== EXTRACT ==
[Start of section]
TCU’s “RU OK?” campaign hosted the “A Light in the Darkness” Candlelight Vigil Wednesday night at Frog Fountain.
The ceremony gave students an opportunity to remember those lost to suicide and to acknowledge those struggling now.
Cortney Gumbleton, suicide prevention outreach coordinator, manages TCU’s “RU OK?” campaign. The counseling center staff worked with the Office of Religious and Spiritual Life to organize the event.
Gumbleton has a personal connection to the “R U OK?” campaign because she personally lost a friend to suicide. She said she wants to teach students, staff and faculty how to identify suicide symptoms and take the right steps for prevention.
“Just starting the conversation and having that dialogue about mental health will open a lot of eyes,” Gumbleton said.
Student Body President Cody Westphal was one of the speakers at the event. Westphal believes the vigil further promoted this idea.
“You can’t just throw pamphlets and flyers at people and expect the problem to go away,” Westphal said. “It ignores the emotional reality of this. I will keep trying to do everything in my power because I know that if we all work together, we can make a difference. Tonight, our love has led us here to honor those we have lost, to transform tragedy and commit to a hope that none shall be lost again.”
[End of section]
== RAW DATA ==
[Start of section]
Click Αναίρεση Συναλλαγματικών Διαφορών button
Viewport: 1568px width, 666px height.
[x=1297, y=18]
[End of section]
[Start of section]
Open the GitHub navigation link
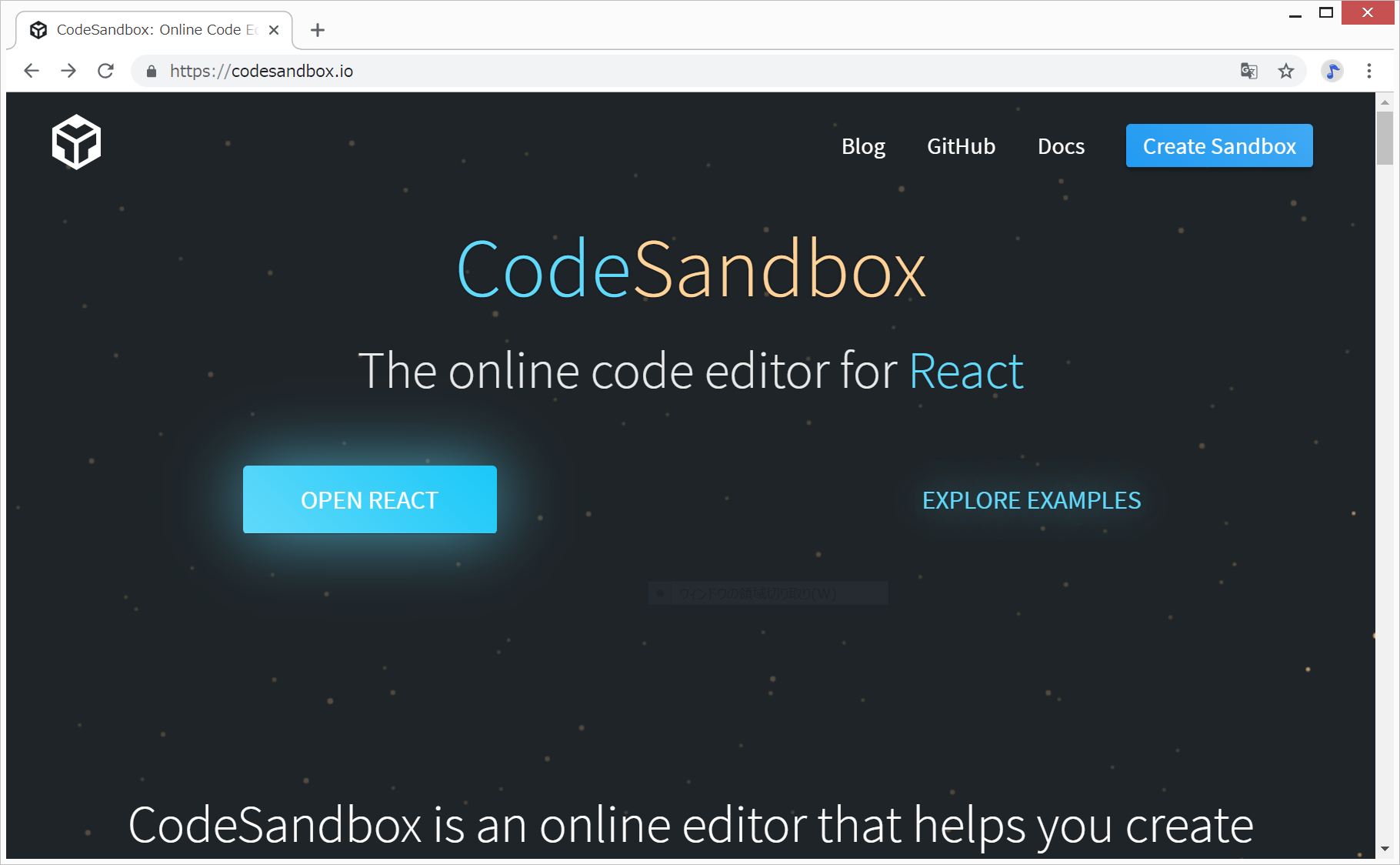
[End of section]
== PROMPT 1 ==
Return the part of the candlelight vigil article that begins at the words "Cortney Gumbleton, suicide" and stops after "promoted this idea.", copied with no changes.
== PROMPT 2 ==
Carry the candlelight vigil article forward from its last sentence.

== EXERCISE OUTPUT 1 ==
Cortney Gumbleton, suicide prevention outreach coordinator, manages TCU’s “RU OK?” campaign. The counseling center staff worked with the Office of Religious and Spiritual Life to organize the event.
Gumbleton has a personal connection to the “R U OK?” campaign because she personally lost a friend to suicide. She said she wants to teach students, staff and faculty how to identify suicide symptoms and take the right steps for prevention.
“Just starting the conversation and having that dialogue about mental health will open a lot of eyes,” Gumbleton said.
Student Body President Cody Westphal was one of the speakers at the event. Westphal believes the vigil further promoted this idea.

== EXERCISE OUTPUT 2 ==
The vigil began with a prayer from Rev. Angela Kaufman, minister of the university, and closed with a rendition of “This Little Light of Mine” by the TCU Worship Team.
The worship team asked attendees to raise candles in memory of those lost to suicide, but windy weather hampered this effort. Students were quick to raise their phones in the air as a substitute.
Kristie Tinh, a nursing major, was at the vigil and said she encourages people to be open about their feelings.
“Approach people more,” she said. “If they’re not feeling ok, definitely bring it up because if you don’t talk about it, you can’t really do anything about it.”
This story was updated on 9/24/14 at 9:19 a.m. to correct Courtney Gumbelton’s position with the “R U OK?” campaign.